[SPARK-52024][SQL] Support cancel ShuffleQueryStage when propagate empty relations
What changes were proposed in this pull request?
a.This pr introduce cancel queryStage mechanism.
- Cancel shuffle queryStage only When it's not reused nor reusing others
- Mark the cancellable queryStage when it's not completed yet in reOptimize stage
- When cancellable queryStage is determined to be cancelled by costEvaluator(cancellable queryStage in
EmptyPropagateshould always be cancelled), the queryStage has no relation with current logical plan nor physical plan any more - Cancel the queryStage after the corresponding job is completed, will effect nothing
- Cancel the queryStage when the corresponding job is running, the job will be cancelled
- Cancel the queryStage before he corresponding job is started, the job corresponding this queryStage will still be submitted, this case should be optimized in future commit, however it's not worse than before this pr
b.Apply this mechanism to AQEPropagateEmptyRelation, cancel the running queryStages which are unnecessary since propagate empty relations.
Why are the changes needed?
- Cancel queryStage mechanism can make AQE more flexible, we can add more CBO feature by using this mechanism after this pr merged.
- Tasks corresponding to unnecessary running queryStages occupy the executor cores, thus wasting compute resource
Does this PR introduce any user-facing change?

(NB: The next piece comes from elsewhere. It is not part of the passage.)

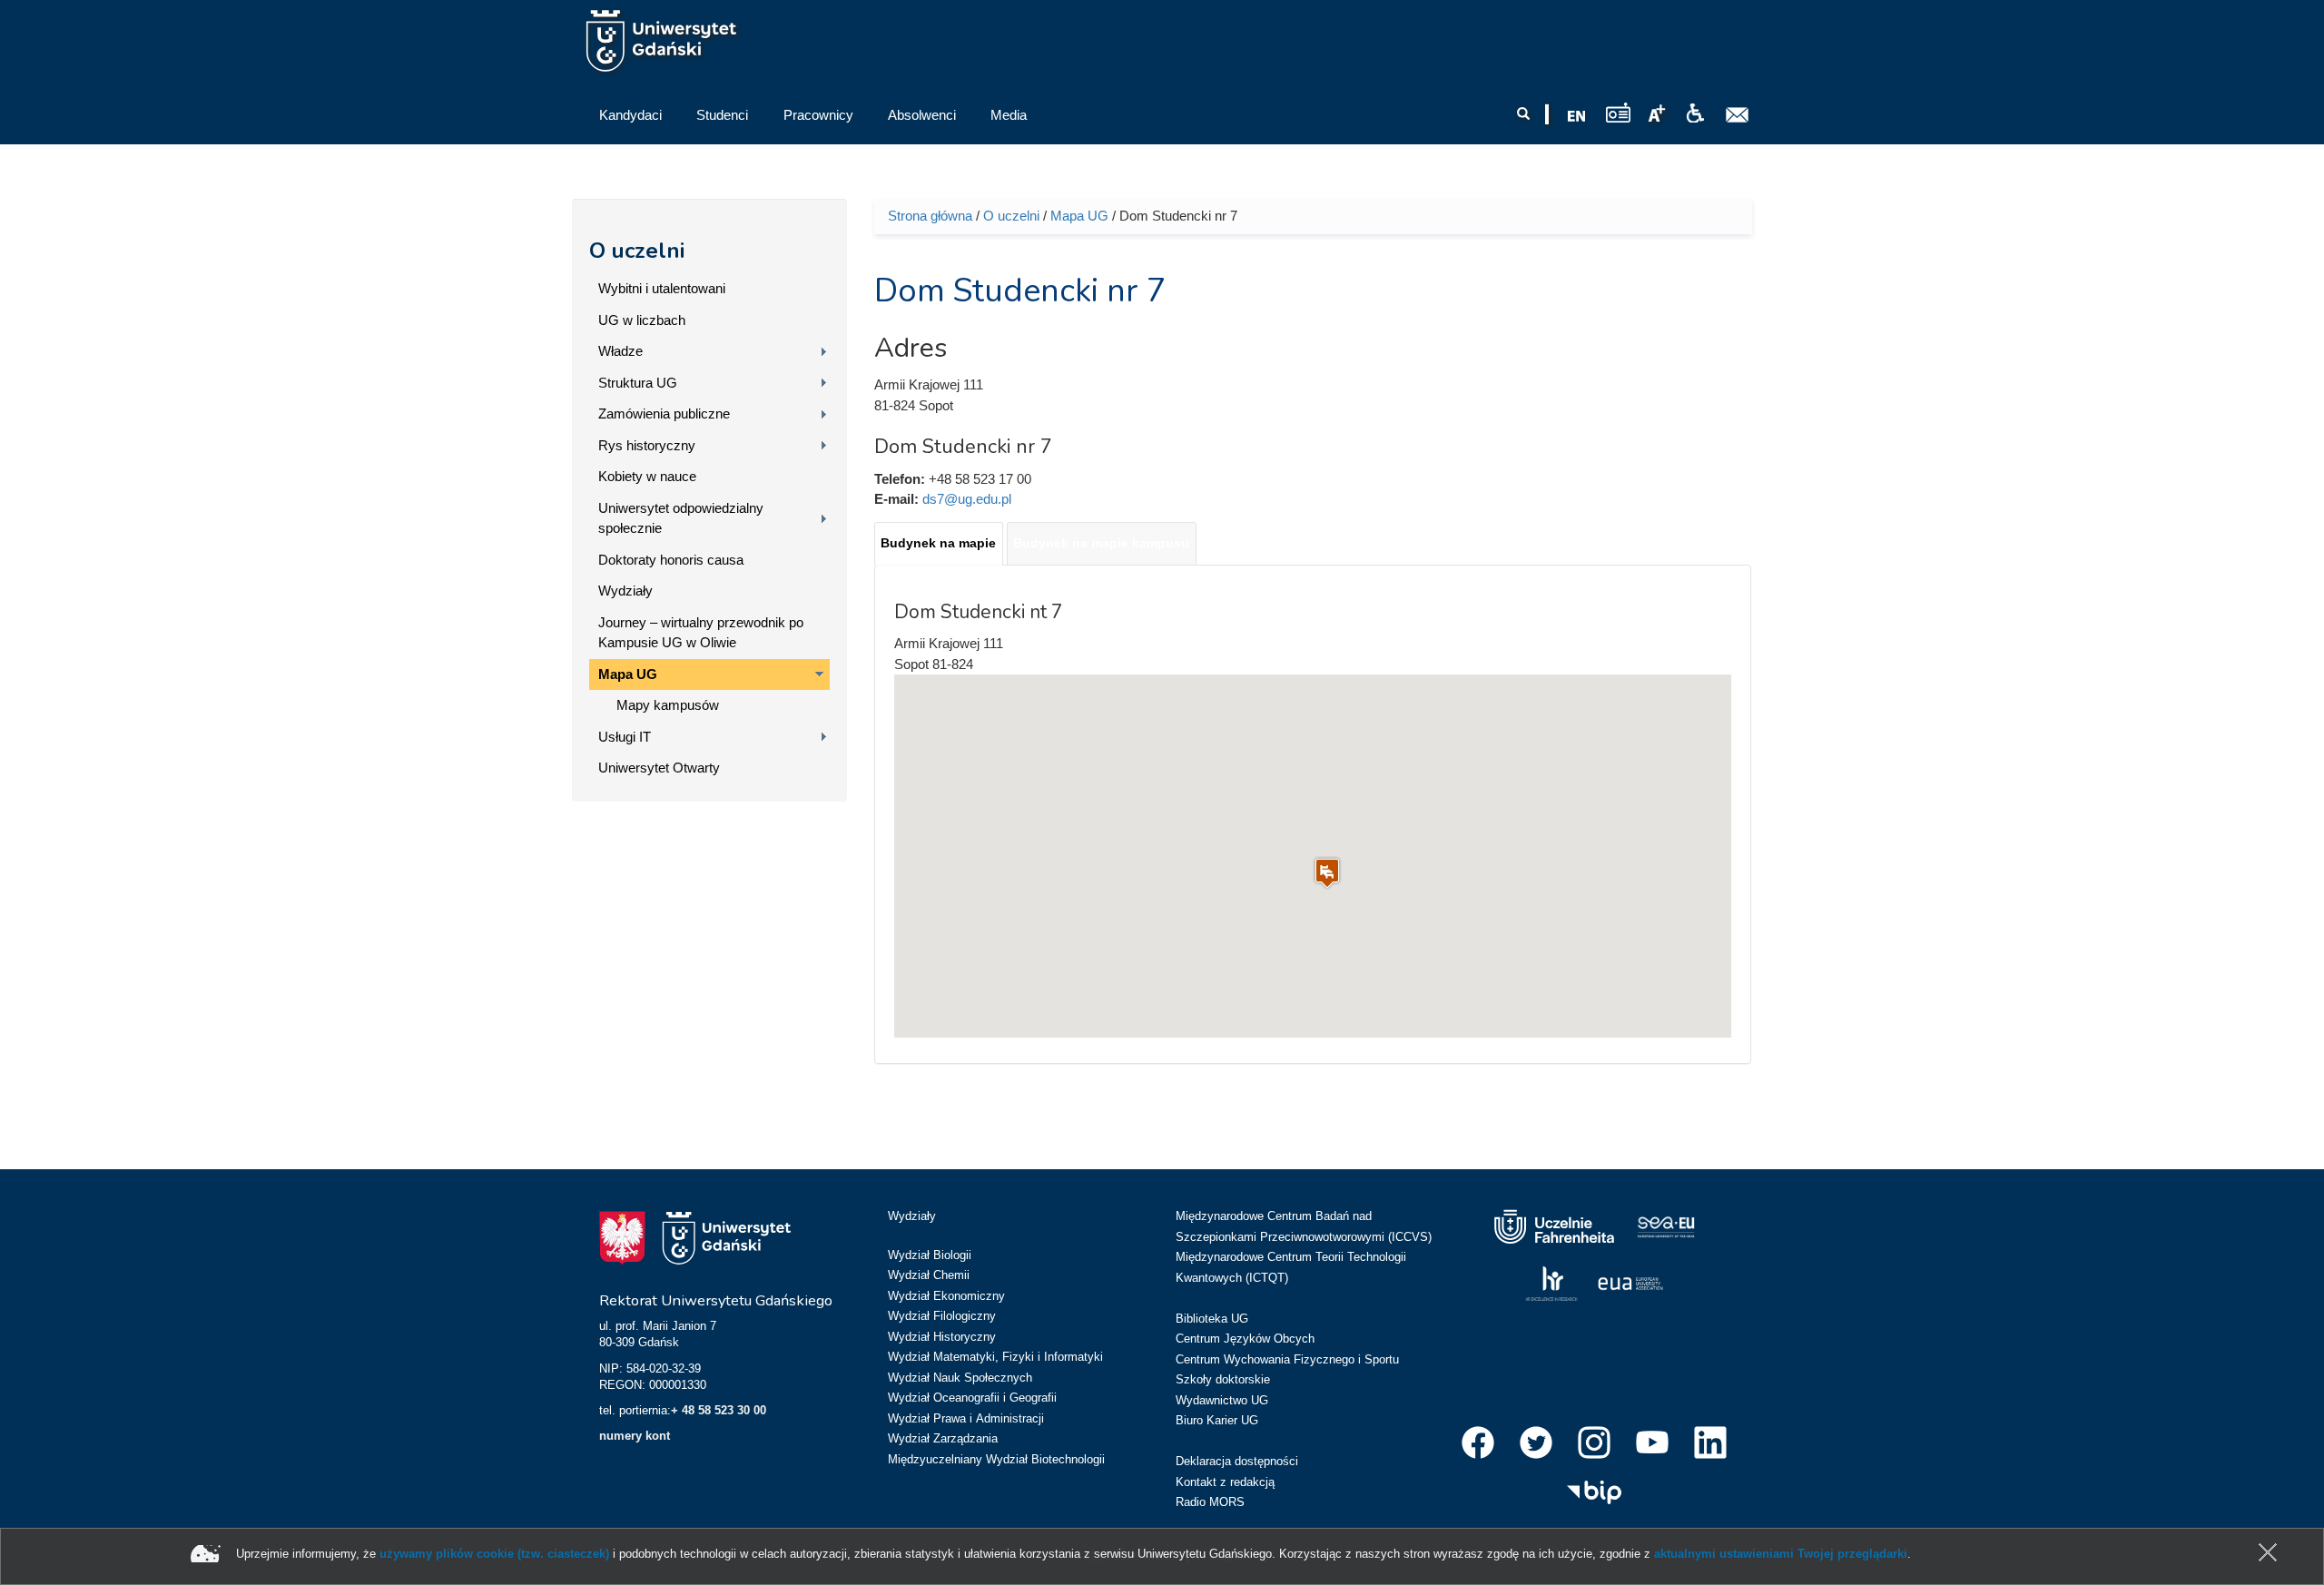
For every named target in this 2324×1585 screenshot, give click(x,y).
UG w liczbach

Yes, user will see stage failure because of optimized stage cancellation , but this failure takes no effect to the query result
How was this patch tested?
Manual test, since we can not guarantee the completion order of query stages, it's not reliable to put it in unit test
./bin/spark-shell --master local[4]
scala> case class TestData(key: Int, value: String)
defined class TestData
scala> case class TestData2(a: Int, b: Int)
defined class TestData2
scala> spark.sparkContext.parallelize(Seq.empty[Int].map(i => TestData(i, i.toString))).toDF().createOrReplaceTempView("emptyTestData")
scala> spark.sparkContext.parallelize((1 to 100).map(i => TestData(i, i.toString))).toDF().createOrReplaceTempView("testData")
scala> spark.sparkContext.parallelize(TestData2(1, 1) ::TestData2(1, 2) ::TestData2(2, 1) ::TestData2(2, 2) ::TestData2(3, 1) ::TestData2(3, 2) :: Nil,2).toDF().createOrReplaceTempView("testData2")
scala> spark.udf.register("fake_udf", (input: Int) => {
| Thread.sleep(100)
| input
| })
scala> spark.sql("SELECT t.key1 FROM emptyTestData join (SELECT testData.key as key1 FROM testData join testData2 ON fake_udf(testData.key)=fake_udf(testData2.a) ) t on t.key1 = emptyTestData.key union SELECT testData.key FROM testData join testData2 ON testData.key=testData2.a ").collect
before this pr
after this pr
Was this patch authored or co-authored using generative AI tooling?
No.
@cloud-fan @LuciferYang @panbingkun PTAL
We should make GA green first
what if the shuffle stage is being reused by other places? I don't think we can cancel it without a ref counting to prove it's not used anywhere.
what if the shuffle stage is being reused by other places? I don't think we can cancel it without a ref counting to prove it's not used anywhere.
Appreciate your time to review, could you help to explain more detail about 'reused by other places', currently i use AdaptiveExecutionContext#stageReuse to record the reuse cases, which similar to a ref counting.
I think it's more complicated than what you implemented now: what if the reuse stage is completed before we want to cancel the original stage? What if the reuse stage has not started yet? It's really a complicate algorithm with shuffle reuse being considered, can we explain it in detail in the PR description?
Fine, update the PR description.
1. Cancel shuffle queryStage only When it's not reused nor reusing others
2. Mark the cancellable queryStage when it's not completed yet in reOptimize stage
3. When cancellable queryStage is determined to be cancelled by costEvaluator(cancellable queryStage in `EmptyPropagate` should always be cancelled), the queryStage has no relation with current logical plan nor physical plan any more
4. Cancel the queryStage after the corresponding job is completed, will effect nothing
5. Cancel the queryStage when the corresponding job is running, the job will be cancelled
6. Cancel the queryStage before he corresponding job is started, the job will still be submitted, this case should be optimized in future commit, however it's not worse than before this pr
Is there a possibility for this PR to progress further?
We're closing this PR because it hasn't been updated in a while. This isn't a judgement on the merit of the PR in any way. It's just a way of keeping the PR queue manageable. If you'd like to revive this PR, please reopen it and ask a committer to remove the Stale tag!